At that point most of the country’s foreign residents were European, but that didn’t mean they were easily assimilated. There were deadly clashes between French workers and Italian immigrants, sometimes mounting to chasses aux Italiens (Italian hunts) in which immigrants were beaten and killed. There was also the Dreyfus affair, in which an army captain from a French Jewish family was convicted of treason on the basis of forged evidence and sent to Devil’s Island, in French Guiana. This affair notably split French intellectuals and artists, with Degas (a particularly vicious anti-Semite), Renoir, and Cézanne expressing their distaste for the “foreigners” — so denominated though some Jewish families had been in France for many generations — while Monet and Mary Cassatt lined up on the other side, along with Pissarro, who was Jewish, born in the Danish West Indies, and sometimes bore the brunt of his colleagues’ prejudice.1 (The museum timeline doesn’t go into the Impressionists’ opinions, but does include later letters requesting French citizenship from Picasso and Apollinaire — I had not known that the latter was originally an Italian-born Pole named Wilhelm Kostrowicki.)

The timeline moves on through World War I, when France recruited hundreds of thousands of foreign workers from allied countries and its various colonies, and established the first national identity cards to keep track of them. By 1931 France had overtaken the United States as the country with the most foreign residents: 2.7 million, representing about 7% of the population. Then came the Depression, and with it a flood of new laws limiting the rights of non-native workers, as well as attempts to send them back to their countries of origin. In World War II foreigners came briefly back in fashion — 178,000 African-French subjects (not to be confused with citizens) were recruited to fight for the motherland — and 15,000 French citizens were stripped of their citizenship. (Many were Communists or people who had left the country, but 40% were Jews, including Marc Chagall, characterized as “a painter of no national interest,” and the young Serge Gainsbourg — and that doesn’t include the 110,000 French-Algerian Jews who likewise ceased to be officially French, among them Jacques Derrida.)

In the upstairs galleries, a poster known as l’affiche rouge gives a sense of how the Vichy government used the fantasy of a pure French heritage to discredit its opponents.
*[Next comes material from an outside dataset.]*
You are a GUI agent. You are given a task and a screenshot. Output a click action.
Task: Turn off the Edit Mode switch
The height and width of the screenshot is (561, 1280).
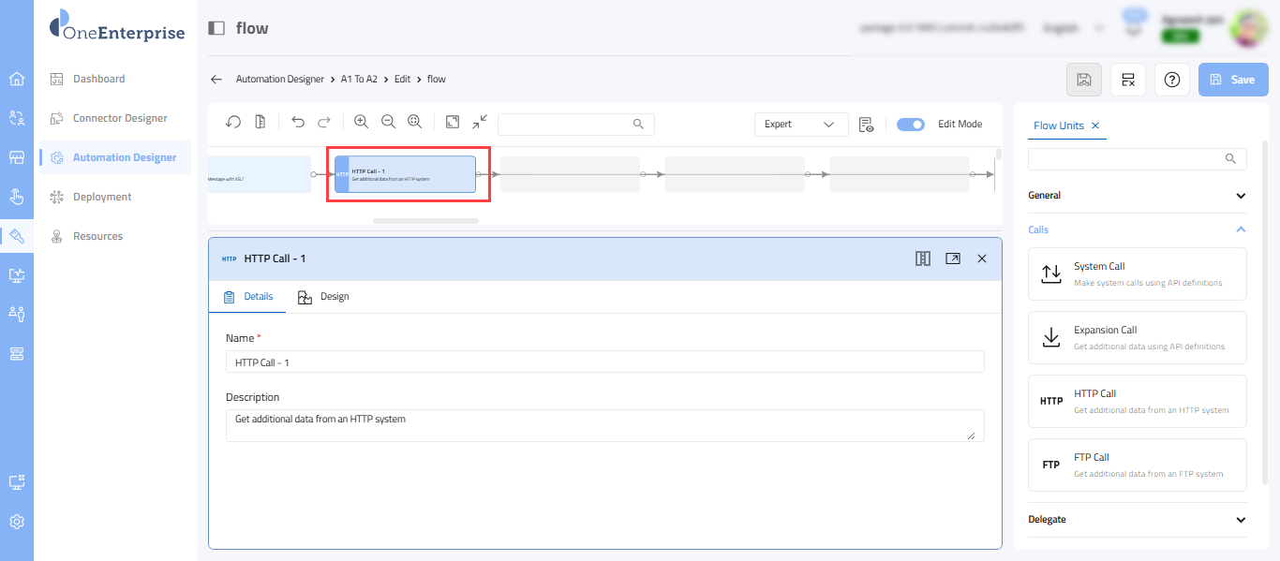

The poster sneers at fighters remembered in hindsight as members the valiant French resistance, setting off the foreign names of recently executed fighters with the notations “Polish Jew,” “Italian Communist,” and “Spanish Red.” It warns:

If the French pillage, steal, commit sabotage, and kill… It is always foreigners who command them. It is always the unemployed and professional criminals who carry out the orders. It is always the Jews who inspire them…. This gangsterism is not an expression of wounded Patriotism, it is a foreign plot against the lives of the French and against the sovereignty of France.

One question the museum tackles less thoroughly is the overlap between colonization and immigration. It tends to characterize these as separate, though overlapping, issues, but throughout treats France as a European territory in which non-Europeans are by definition immigrants — which ignores the French citizens of Algeria, when it was part of France, and of the current French departments of Martinique, Guadeloupe, Guyane, La Réunion, and Mayotte. For example, when noting that in 1975 France had 3.4 million foreign residents, the largest groups being Portuguese and Algerians, it does not mention that some of the Algerian foreigners may have previously been French — though it does note that in 1993 the loi Mehaignerie modified the automatic assumption of French citizenship for French-born children of people born in France in cases where the parents were born in regions that were no longer part of France… presumably to deal with a potential surplus of  dark-skinned heirs to nos ancêtres les Gaulois.2

I’m not trying to recap the whole museum — a five-hour visit was not sufficient to explore its range and depth — but a couple more details are worth mentioning. One is the charming irony that the most familiar evocation of an indigenous French heritage, the comic book adventures of Asterix, Obelix, and their fellow Gauls holding out against the Roman Empire, was created by a pair of second-generation immigrants: Alberto Uderzo, whose parents immigrated from Italy shortly before his birth, and René Goscinny, the son of Polish Jews.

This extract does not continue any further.